## Task details
Set down the records that follow exactly and completely.

## Collected data
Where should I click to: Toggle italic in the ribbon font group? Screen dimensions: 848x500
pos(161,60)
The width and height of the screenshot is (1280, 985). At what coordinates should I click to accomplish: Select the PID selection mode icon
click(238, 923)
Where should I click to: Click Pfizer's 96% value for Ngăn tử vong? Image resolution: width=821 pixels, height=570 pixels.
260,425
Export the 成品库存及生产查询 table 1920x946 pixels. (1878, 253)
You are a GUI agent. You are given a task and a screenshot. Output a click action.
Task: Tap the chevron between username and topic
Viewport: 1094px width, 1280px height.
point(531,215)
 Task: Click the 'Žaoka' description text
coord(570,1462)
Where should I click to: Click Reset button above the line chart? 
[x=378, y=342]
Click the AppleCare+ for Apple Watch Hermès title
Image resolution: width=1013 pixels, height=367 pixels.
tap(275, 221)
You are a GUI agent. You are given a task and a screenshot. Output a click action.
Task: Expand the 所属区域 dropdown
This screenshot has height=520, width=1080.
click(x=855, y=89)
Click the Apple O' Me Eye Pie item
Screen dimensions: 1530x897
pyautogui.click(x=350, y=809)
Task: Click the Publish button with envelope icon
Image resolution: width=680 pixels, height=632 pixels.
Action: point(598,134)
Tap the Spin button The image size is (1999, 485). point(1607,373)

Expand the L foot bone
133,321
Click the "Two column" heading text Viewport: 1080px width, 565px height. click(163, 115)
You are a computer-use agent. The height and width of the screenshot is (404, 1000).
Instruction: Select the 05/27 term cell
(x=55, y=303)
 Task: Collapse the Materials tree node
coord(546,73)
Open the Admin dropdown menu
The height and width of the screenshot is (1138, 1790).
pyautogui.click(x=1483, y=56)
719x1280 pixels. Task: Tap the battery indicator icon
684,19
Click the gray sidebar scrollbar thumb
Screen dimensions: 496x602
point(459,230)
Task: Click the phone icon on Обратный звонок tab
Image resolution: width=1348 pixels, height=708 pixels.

## Solution for this exercise
Where should I click to: Toggle italic in the ribbon font group? Screen dimensions: 848x500
pos(161,60)
The width and height of the screenshot is (1280, 985). At what coordinates should I click to accomplish: Select the PID selection mode icon
click(238, 923)
Where should I click to: Click Pfizer's 96% value for Ngăn tử vong? Image resolution: width=821 pixels, height=570 pixels.
260,425
Export the 成品库存及生产查询 table 1920x946 pixels. (1878, 253)
You are a GUI agent. You are given a task and a screenshot. Output a click action.
Task: Tap the chevron between username and topic
Viewport: 1094px width, 1280px height.
point(531,215)
 Task: Click the 'Žaoka' description text
coord(570,1462)
Where should I click to: Click Reset button above the line chart? 
[x=378, y=342]
Click the AppleCare+ for Apple Watch Hermès title
Image resolution: width=1013 pixels, height=367 pixels.
tap(275, 221)
You are a GUI agent. You are given a task and a screenshot. Output a click action.
Task: Expand the 所属区域 dropdown
This screenshot has height=520, width=1080.
click(x=855, y=89)
Click the Apple O' Me Eye Pie item
Screen dimensions: 1530x897
pyautogui.click(x=350, y=809)
Task: Click the Publish button with envelope icon
Image resolution: width=680 pixels, height=632 pixels.
Action: point(598,134)
Tap the Spin button The image size is (1999, 485). point(1607,373)

Expand the L foot bone
133,321
Click the "Two column" heading text Viewport: 1080px width, 565px height. click(163, 115)
You are a computer-use agent. The height and width of the screenshot is (404, 1000).
Instruction: Select the 05/27 term cell
(x=55, y=303)
 Task: Collapse the Materials tree node
coord(546,73)
Open the Admin dropdown menu
The height and width of the screenshot is (1138, 1790).
pyautogui.click(x=1483, y=56)
719x1280 pixels. Task: Tap the battery indicator icon
684,19
Click the gray sidebar scrollbar thumb
Screen dimensions: 496x602
point(459,230)
Task: Click the phone icon on Обратный звонок tab
Image resolution: width=1348 pixels, height=708 pixels.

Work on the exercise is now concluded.